本发明公开了一种NTx检测试纸条,包括层析膜和结合垫;结合垫上担载免疫标记的NTx抗体和免疫标记的第一抗体,层析膜上沿液体层析方向设有包被NTx蛋白的检测线和包被第二抗体的比色线。样品检测时,第二抗体特异性结合第一抗体后,比色线对应显示特定蛋白浓度的色度,检测线上NTx蛋白与样品中NTx蛋白竞争性结合免疫标记的NTx抗体,通过直观比较检测线与比色线显色的深浅,实现对NTx蛋白的半定量检测。本发明公开了NTx检测试纸条的制备方法,用于制备检测快速、灵敏、不依赖仪器的NTx蛋白半定量检测试纸条。本发明公开了NTx检测试剂盒,包括上述的NTx检测试纸条,能够为骨质疏松症的早期诊断、治疗提供有效信息。

Description

一种NTx检测试纸、试剂盒及其制备方法
技术领域
本发明属于免疫化学检测技术领域,具体涉及一种NTx检测试纸、试剂盒及其制备方法。
背景技术
骨质疏松症(osteoporosis,OP)是以骨量减少,骨组织微细结构破坏导致骨脆性增加和骨折危险性增加为特征的一种系统性、全身性骨骼疾病。随着人口寿命的不断增长及老年人口不断增加,骨质疏松症的发病率已在世界常见多发病中跃居继心脑血管病、癌症之后的第七位,是继心血管疾病后第二大医疗问题。我国是骨质疏松症患者最多的国家,发病人数约l亿人,骨质疏松症成为影响老年人健康的一个主要问题,50岁以上的人群中大约有一半的女性和四分之一的男性患有骨质疏松症。当前对于骨质疏松症研究的重点是如何早期作出诊断,最终通过有效的干预,防止症状的出现和骨折的发生。

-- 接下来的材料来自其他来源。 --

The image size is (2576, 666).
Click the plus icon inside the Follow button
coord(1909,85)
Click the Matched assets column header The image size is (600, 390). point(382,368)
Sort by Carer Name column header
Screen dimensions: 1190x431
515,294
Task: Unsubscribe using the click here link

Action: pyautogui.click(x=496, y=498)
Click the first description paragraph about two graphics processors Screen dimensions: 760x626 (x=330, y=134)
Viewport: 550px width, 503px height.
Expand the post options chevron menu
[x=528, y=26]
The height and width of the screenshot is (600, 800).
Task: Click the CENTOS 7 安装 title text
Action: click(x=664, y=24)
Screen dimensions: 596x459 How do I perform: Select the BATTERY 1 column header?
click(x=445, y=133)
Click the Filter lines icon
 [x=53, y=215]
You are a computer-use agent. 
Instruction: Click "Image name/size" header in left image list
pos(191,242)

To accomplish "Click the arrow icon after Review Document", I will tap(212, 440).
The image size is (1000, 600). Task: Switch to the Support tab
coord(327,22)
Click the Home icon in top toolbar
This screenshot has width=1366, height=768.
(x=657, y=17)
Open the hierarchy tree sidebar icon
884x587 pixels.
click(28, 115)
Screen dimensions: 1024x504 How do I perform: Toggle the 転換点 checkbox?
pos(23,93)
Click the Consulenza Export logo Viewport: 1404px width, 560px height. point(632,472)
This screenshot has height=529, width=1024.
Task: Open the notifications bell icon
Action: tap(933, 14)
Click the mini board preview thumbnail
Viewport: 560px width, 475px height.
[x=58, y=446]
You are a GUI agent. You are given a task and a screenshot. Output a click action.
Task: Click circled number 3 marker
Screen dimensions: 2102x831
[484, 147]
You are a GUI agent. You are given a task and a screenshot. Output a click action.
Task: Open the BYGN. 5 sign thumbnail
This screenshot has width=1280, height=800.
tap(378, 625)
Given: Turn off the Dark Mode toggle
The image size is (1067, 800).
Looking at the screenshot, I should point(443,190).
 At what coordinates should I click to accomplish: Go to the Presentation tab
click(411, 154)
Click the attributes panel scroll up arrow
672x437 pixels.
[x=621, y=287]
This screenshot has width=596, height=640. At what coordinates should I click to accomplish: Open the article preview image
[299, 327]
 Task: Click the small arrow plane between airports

人体的骨组织在不断进行着新陈代谢,骨形成、骨吸收和静止3个阶段构成了骨转换的过程,在骨转换过程中产生的一些代谢物,叫做骨转换生化标志物(biochemicalmarkers of bone turnover),简称骨标志物(bone markers)。骨转换生化标志物反映了骨转换的总体速率,代表了全身骨骼的动态状况,许多非骨骼性疾病也会影响骨代谢而改变骨转换的速率,这些标志物已经成为诊断代谢性骨病、评估抗骨吸收和促骨形成药物疗效的重要指标。由于骨转换标志物检测具有无创、快速、灵敏的优点,对于其应用于骨质疏松症的早期发现、骨折危险性预测、骨转换类型判断、骨丢失速率判断,以及了解病情进展、选择干预措施和疗效监测等方面都有着重要的价值。
骨标志物分为骨形成标志物和骨吸收标志物,骨形成标志物代表成骨细胞活动和骨形成时的骨代谢产物,骨吸收标志物代表破骨细胞活动和骨吸收时的代谢产物,特别是骨基质降解产物。其中骨形成的标志物有:血清碱性磷酸酶(ALP)、骨钙素(OC)、骨源性碱性磷酸酶(BALP)、I型原胶原C-端前肽(PICP)、I型原胶原N-端前肽(CINP);骨吸收的标志物有:空腹2小时尿钙/肌酐比值、血清抗酒石酸酸性磷酸酶(TPACP)、Ⅰ型胶原C末端肽(S-CTX)、尿吡啶啉(Pyr)、尿脱氧吡啶啉(D-Pyr)、尿Ⅰ型胶原交联C-末端肽(U-CTX)、尿Ⅰ型胶原交联氨基末端肽(U-NTx)。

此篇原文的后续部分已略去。